Himmet UÇ
Kur'an’da geçen çok özel kelime: Bedii
Kur'an’da geçen çok özel kelimelerden biri de bedii kelimesidir.
بَد۪يعُ السَّمٰوَاتِ وَالْاَرْضِۜ وَاِذَا قَضٰٓى اَمْرًا فَاِنَّمَا يَقُولُ لَهُ كُنْ فَيَكُونُ
Bedî’u assemâvâti vel-ard ve-iżâ kadâ emran fe-innemâ yekûlu lehu kun feyekûn
“O gökleri ve yeri eşsiz ve benzersiz, en güzel yaratan Allah’tır. Sadece ol demesi yeterlidir.” (Bakara suresi 117. ayet)
Allah her şeyi en güzel şekilde yaratmış ve biçimlendirmiş. Bu ayet ve daha başka ayetler bu biçim tasarım, renk, boyut ve daha nice estetik unsurların hepsini Allah yarattıklarında insanların göreceği şekilde yapmıştır, göstermiştir.
Bediiyat kelimesi, dilimizde oldukça kullanılan kelimelerden birisidir. Bediiyat kelimesi Arapça kökenlidir.
TDK'ya göre bediiyat kelimesi anlamı şu şekildedir:
Estetik bilimi, güzel sanatlar.
1-Sanattaki güzel ve güzelliğin niteliğini, insan düşüncesinde ve duygularında yaptığı etkileri birtakım ilkelere ve yöntemlere göre inceleyip değerlendiren bilgi dalı.

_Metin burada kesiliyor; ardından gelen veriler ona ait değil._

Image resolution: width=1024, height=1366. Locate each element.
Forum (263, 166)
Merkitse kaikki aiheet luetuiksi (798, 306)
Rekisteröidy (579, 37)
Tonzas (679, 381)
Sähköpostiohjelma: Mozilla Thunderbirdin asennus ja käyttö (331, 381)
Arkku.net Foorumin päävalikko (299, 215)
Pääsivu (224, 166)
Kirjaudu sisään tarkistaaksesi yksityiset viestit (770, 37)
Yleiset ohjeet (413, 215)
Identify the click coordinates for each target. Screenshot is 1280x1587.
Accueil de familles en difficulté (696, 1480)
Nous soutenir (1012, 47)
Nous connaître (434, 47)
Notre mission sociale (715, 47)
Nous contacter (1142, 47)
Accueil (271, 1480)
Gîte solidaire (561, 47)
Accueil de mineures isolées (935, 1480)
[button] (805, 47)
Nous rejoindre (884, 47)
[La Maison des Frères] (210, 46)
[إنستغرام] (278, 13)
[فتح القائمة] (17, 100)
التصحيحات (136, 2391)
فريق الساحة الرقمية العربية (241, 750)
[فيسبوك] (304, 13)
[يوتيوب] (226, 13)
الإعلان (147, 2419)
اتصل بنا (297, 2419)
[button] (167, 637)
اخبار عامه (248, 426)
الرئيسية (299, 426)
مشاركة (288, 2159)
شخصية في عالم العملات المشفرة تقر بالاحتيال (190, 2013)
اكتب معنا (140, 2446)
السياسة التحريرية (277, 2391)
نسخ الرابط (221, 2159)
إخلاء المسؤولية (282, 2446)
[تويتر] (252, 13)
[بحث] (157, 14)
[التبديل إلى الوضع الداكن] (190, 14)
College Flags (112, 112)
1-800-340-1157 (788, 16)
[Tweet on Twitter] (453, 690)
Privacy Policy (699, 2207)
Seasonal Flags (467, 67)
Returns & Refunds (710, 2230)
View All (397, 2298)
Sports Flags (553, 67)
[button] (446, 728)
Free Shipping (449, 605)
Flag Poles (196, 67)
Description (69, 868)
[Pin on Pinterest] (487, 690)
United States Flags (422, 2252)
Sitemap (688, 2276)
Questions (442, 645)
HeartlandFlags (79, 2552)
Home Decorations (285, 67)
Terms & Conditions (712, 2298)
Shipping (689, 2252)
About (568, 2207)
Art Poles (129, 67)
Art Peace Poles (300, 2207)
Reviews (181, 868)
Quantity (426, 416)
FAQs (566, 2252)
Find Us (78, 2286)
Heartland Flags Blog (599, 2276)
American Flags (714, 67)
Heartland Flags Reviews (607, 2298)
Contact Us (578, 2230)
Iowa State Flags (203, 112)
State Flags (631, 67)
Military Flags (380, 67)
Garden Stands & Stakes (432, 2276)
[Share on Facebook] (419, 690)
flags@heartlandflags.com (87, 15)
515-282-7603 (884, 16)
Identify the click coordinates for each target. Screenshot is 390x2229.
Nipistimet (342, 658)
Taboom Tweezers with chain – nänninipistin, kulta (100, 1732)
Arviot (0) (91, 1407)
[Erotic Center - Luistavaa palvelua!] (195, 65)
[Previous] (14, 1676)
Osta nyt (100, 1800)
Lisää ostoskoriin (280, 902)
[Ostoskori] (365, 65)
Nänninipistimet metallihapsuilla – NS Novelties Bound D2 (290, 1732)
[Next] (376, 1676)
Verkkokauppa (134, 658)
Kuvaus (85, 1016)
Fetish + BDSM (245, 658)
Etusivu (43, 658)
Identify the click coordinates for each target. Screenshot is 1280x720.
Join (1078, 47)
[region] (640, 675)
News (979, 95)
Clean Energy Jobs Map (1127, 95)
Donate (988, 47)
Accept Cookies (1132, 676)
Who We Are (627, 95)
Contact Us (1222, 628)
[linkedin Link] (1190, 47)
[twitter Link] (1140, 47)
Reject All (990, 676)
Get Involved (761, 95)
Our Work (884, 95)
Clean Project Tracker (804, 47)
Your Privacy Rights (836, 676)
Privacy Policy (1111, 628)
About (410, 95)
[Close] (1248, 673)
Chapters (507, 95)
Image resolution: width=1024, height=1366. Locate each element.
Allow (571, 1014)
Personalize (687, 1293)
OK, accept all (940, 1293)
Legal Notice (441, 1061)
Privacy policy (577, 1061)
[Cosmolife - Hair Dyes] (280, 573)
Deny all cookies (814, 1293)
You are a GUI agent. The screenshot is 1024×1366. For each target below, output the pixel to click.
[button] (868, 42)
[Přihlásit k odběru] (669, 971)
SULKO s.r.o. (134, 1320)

2-Güzel ve güzellikle ilgili sorunları konu olarak ele alan, öğrencilerde güzelliğe değgin görüş ve duyguların gelişmesini sağlamak amacıyle kimi okullarda okutulan ders.
3-Aesthetics.
Bedii
1-Güzellik ölçülerine uyan, gözü gönlü okşayan, beğenilen.
2-Estetik.
3-Güzellik sahibi, benzersiz.
4-Beğenilen, gözü gönlü okşayan.
5-Eşi benzeri olmayan.
Osmanlıcada bediiyyat estetik ve ona bağlı ilimleri ifade der. Bediüzzaman da bu kelimeyi çok kullanır. Mesela “Kur’an’ın üslup-u bediîsi, beş altı lem’a-i i’câzı tazammun ettiğini İşârâtü’l-İ’câz’da yazmışız.”
Mahlukatın yaratılışı bedii olduğu gibi Kur’an’ın üslubu de bediidir. Bunu anlatır ama bahis çok özel bir bahistir.
Aşağıdaki metinde de Kur’an üslubunun eşsiz güzelliği konu edinilir.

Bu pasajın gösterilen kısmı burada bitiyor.